Skinhead then rambles on about just how much I am underachieving. Underachieving? Excuse me, but surely I should be the one decided just how much I want to achieve? It would have been more accurate if he had said ‘You are not achieving as highly as we want you to. We are on performance related pay you know’.
He talks, and I refute everything he says. He says that I’m holding back everyone in the class due to my constant calling out. Fair enough, I guess, when you think about it.
He would actually have earned some respect in my eyes, if he hadn’t then gone and realized that he sounded like he hated me. He does hate me, but that isn’t the kind of impression he wants to give to my mum. And so, he then starts talking about how my constant interruptions are affecting my friendship with other people in the class. I crack up, right there in front of his eyes, and say ‘I don’t really think it’s any of your business how my friendships with others in the class are’.
‘Well yes Ross (Me), it is my business as a teacher to ensure my class is happy. Last time you called out, no one understood your joke’.
‘Sir, you don’t seem to understand that I am perfectly happy. Everyone else in the class is happy, and if they’re not then it isn’t anything to do with me. If they don’t like me, then that’s their problem’.
I would have said more, but I was cut off by another teacher, Mr. Old Dastard who frequently tells our class that he hates kids. I won’t even go into this guys talking at me.
Anyway, all this made me think. What the hell am I doing in these teachers lessons? I don’t want to be there, they don’t want me to be there, and according to them the rest of the class don’t want me there. So why the hell am I in lessons with these guys for 4 or 5 hours a week?
I’d learn more if I sat in a room, on my own, with a book to learn from.
Frikkin education system. Frikkin society.

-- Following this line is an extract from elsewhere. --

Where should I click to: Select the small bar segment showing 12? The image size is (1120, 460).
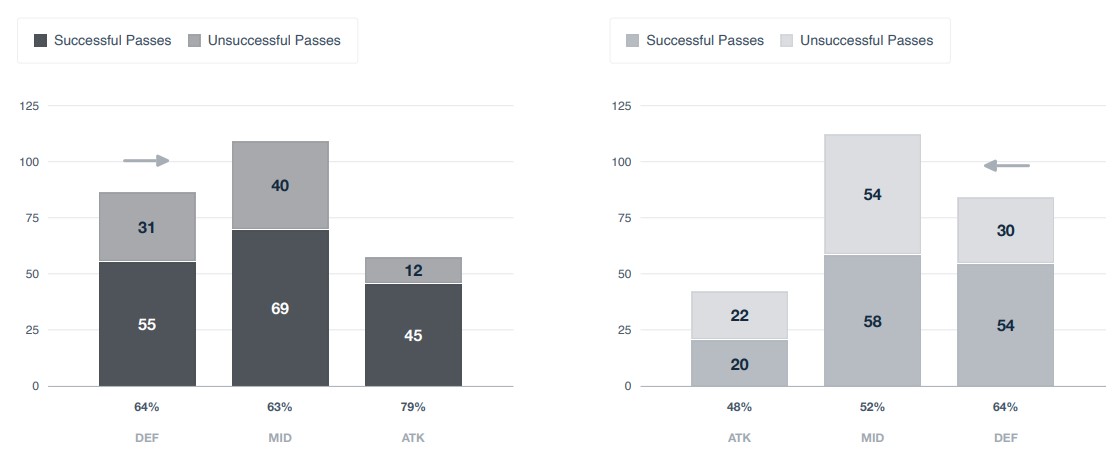(x=413, y=270)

Frikkin life.
On the NHS show yesterday I said to myself, "I don't want just one of these priorities, we need all of them!"

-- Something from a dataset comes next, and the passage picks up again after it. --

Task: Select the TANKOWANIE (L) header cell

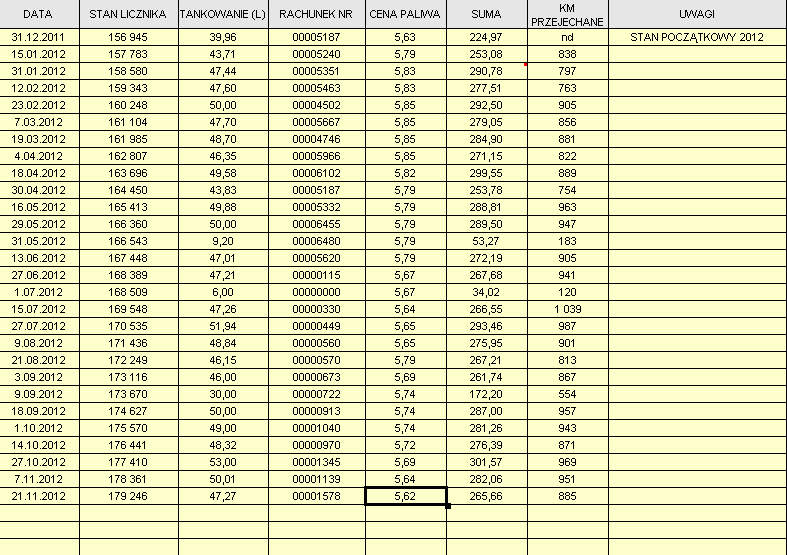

> You fight the system, brother.
Yep, and then you can raise a finger to all those that don't put any money in your hat when they pass too...
I was always told that I was putting any effort into what I did and would tend to stray from work and was far too easily distracted.
I got that from every teacher every year.
"He's not doing good enough"
"He's not doing this he's not doing that"
Then what happened, I went and showed them what I was capable of by passing my exams with grades A - C.
Wahooo
good ones SONICRAV
hahahaha
serves them right
"Not reaching his A grade potential." is what I got from every single bloody teacher. I hate school. Maybe they could realise I can't get A's, possibly?
1) Set teacher on fire:
Steal bottle of ethanol, poor over desk, light. Just like that. Teacher screams to back of class and sweeps the ethanol off the table. On to his foot. And touser. Teacher screams. We laugh. Teacher gets fire out and gives person who started fire one saturday detention. No more.
2) Answering back:
Teacher told by pupil to sit down and shut up. He does. For whole lesson. Classic.
3) Answerring back 2:
Tell teacher he is crap. Get sent to the Headmaster. Refuse to go asking "did anyone else here hear me all him a crap teacher???". No one replies. Teacher lets you off.
Sonic
> pb wrote:
"I just love ignorance. Of course you shouldn't have to learn
> anything, your learning comes from the streets, doesn't it. You don't need to
> know about writing style or get joy from a play, you don't need to have an
> appreciation of other people's religion, do you, of course
> not."
Ignorance is several miles in the other direction to learning more
> about life than you do in school... I have learnt everything I'll ever need in
> school, but I've developed it outside. Now, there's nothing left for me to
> learn, or do, in school, and it terrifies me.
That's when you start teaching yourself instead. With the internet now available to most people, the possibilities are endless. Also, get subscribed to mags like New Scientist or other interest group stuff. Knowledge is power, but in the right hands it is also pleasure.